TASK DETAILS:
Answer the following questions using the text on Paffrath, numbering each answer to match.
1. With what offenses was Paffrath charged after the 2018 incident at Cardone's offices?
2. On what date was the class action lawsuit filed?
3. Which cryptocurrency exchange did the lawsuit concern?
***** STUDY TEXT
Paffrath made numerous YouTube videos criticizing the business model of real estate personality Grant Cardone. In an effort to bring more attention to his other videos, in 2018, Paffrath delivered flowers to Cardone's office staff while dressed as a Christmas elf, reportedly running through Cardone's offices. Paffrath was charged with trespassing and disorderly conduct, but the charges were later dismissed. In a May 2021 interview with KTXL discussing his gubernatorial candidacy, Paffrath expressed regret for the "YouTube prank" and said he had gotten "carried away with the entertainment aspect of YouTube".

Paffrath was amongst a number of finance YouTube stars who were sued in a class action lawsuit filed March 15, 2023 in the Southern District of Florida in relation to their alleged promotion of the cryptocurrency exchange FTX. The suit alleged that Kevin Paffrath amongst a number of other defendants “promoted, assisted in, and/or participated in” the sale of “unregistered securities” by FTX. Paffrath subsequently agreed the terms of a settlement for his part in the case, the details of which have not yet been disclosed.
**********
***** SUPPLIED DATA
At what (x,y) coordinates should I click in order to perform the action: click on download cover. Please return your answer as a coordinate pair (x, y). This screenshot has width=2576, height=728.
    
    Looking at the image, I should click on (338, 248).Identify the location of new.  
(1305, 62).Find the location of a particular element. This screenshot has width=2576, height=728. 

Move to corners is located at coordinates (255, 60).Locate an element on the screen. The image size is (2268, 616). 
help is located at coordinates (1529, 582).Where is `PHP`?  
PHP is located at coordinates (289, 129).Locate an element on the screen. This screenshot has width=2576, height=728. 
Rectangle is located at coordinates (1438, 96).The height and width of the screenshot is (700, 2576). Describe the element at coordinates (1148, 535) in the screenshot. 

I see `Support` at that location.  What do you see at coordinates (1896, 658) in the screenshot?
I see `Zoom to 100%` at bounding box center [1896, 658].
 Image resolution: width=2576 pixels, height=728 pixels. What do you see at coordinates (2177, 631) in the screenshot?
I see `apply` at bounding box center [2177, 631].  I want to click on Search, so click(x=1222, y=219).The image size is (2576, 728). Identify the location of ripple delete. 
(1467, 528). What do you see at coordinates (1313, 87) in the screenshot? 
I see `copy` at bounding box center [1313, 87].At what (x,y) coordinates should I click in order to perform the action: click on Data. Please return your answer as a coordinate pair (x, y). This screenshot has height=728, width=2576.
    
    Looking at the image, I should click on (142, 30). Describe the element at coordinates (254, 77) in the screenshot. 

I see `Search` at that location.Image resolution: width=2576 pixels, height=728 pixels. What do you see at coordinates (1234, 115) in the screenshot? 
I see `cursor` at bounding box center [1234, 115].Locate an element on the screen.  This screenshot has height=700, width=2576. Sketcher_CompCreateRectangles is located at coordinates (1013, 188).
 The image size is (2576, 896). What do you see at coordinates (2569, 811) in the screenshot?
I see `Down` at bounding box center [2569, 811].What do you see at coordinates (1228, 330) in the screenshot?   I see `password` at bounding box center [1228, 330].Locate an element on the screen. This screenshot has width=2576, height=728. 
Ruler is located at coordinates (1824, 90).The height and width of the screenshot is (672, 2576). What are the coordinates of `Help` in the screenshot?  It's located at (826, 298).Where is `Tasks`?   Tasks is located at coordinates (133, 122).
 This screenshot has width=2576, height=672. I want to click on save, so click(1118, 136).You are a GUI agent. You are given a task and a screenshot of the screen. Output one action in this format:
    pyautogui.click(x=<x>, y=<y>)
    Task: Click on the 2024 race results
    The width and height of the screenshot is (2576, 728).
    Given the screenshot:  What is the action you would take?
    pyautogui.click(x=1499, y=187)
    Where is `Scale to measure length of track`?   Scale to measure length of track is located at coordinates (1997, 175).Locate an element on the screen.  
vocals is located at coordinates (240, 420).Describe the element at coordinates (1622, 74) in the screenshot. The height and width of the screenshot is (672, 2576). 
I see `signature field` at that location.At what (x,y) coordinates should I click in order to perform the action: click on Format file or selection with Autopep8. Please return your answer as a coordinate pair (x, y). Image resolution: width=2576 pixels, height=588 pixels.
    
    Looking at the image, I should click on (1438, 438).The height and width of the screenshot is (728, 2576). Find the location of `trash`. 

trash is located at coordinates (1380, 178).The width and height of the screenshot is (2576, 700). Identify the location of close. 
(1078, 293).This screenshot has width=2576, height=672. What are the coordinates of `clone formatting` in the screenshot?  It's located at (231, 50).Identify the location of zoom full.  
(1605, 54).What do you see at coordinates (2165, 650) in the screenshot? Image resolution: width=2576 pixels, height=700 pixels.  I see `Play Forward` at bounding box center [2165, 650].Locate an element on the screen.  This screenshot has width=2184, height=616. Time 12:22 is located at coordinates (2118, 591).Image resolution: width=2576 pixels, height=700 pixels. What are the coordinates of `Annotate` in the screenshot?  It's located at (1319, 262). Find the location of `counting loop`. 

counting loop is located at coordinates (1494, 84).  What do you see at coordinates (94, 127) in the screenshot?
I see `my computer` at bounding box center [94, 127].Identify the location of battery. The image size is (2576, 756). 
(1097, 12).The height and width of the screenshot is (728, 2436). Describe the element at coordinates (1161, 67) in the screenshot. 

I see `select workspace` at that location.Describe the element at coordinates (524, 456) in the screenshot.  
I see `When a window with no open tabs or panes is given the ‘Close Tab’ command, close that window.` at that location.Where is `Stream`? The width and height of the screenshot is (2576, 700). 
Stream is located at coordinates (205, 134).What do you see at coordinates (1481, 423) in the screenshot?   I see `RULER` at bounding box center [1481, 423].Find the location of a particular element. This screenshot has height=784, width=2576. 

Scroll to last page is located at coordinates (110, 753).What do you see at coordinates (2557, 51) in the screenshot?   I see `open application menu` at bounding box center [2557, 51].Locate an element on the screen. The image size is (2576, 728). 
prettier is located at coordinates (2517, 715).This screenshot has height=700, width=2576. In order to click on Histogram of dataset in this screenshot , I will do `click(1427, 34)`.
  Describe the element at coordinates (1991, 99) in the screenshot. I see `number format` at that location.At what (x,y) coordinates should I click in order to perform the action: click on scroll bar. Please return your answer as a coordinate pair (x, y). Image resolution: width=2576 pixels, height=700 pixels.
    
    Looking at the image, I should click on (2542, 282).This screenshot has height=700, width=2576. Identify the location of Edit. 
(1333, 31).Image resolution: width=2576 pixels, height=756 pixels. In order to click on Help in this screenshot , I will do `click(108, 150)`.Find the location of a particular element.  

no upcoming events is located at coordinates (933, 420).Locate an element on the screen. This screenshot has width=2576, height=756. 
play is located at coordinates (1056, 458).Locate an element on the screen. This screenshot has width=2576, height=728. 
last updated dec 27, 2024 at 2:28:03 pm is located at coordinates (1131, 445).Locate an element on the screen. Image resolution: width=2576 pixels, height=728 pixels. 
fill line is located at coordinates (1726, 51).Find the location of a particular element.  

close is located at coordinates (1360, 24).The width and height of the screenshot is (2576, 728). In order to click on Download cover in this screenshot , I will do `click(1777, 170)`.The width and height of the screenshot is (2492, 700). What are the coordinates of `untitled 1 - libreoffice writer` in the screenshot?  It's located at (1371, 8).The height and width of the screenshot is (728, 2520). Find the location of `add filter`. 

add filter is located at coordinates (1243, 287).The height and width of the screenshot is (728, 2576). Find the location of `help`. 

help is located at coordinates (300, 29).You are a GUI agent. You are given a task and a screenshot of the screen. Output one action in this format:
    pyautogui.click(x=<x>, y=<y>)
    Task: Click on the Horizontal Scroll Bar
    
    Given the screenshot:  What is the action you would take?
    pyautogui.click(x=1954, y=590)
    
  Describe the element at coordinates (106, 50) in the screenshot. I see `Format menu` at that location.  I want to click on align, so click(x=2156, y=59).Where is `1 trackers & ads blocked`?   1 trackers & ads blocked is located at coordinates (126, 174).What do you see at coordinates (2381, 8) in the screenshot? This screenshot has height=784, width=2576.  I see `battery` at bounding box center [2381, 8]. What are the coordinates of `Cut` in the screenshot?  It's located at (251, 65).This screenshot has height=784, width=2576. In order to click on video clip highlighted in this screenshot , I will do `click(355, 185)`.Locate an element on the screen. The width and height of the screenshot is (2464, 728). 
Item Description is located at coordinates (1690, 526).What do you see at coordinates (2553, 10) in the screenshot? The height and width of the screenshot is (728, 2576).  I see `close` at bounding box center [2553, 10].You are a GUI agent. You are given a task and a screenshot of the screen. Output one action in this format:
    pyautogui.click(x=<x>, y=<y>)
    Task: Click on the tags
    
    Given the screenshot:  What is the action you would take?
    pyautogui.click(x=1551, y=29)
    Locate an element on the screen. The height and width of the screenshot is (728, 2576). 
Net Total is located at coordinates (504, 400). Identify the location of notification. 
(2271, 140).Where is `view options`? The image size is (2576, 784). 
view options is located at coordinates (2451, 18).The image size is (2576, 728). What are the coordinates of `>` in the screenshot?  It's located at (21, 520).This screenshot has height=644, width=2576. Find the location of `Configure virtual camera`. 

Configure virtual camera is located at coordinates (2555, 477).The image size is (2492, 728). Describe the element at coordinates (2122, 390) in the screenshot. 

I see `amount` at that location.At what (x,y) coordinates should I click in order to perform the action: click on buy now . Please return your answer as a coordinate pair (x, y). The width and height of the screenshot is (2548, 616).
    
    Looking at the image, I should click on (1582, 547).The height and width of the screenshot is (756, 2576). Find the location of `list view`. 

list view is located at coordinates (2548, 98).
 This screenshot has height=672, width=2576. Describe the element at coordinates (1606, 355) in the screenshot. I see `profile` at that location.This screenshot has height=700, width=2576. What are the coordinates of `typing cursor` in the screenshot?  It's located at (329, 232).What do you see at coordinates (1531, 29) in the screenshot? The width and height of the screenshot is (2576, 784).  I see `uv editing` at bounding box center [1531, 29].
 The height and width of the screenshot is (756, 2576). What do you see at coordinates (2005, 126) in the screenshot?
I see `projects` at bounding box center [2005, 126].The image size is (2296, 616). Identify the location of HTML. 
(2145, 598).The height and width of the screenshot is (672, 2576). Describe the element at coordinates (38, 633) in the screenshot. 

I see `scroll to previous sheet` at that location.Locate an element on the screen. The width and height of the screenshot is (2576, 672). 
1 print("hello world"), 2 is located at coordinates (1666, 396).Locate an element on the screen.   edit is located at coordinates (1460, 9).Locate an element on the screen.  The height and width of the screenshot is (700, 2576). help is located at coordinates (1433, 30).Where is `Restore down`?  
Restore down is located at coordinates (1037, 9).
**********
SOLUTION:
1. Trespassing and disorderly conduct.
2. March 15, 2023.
3. FTX.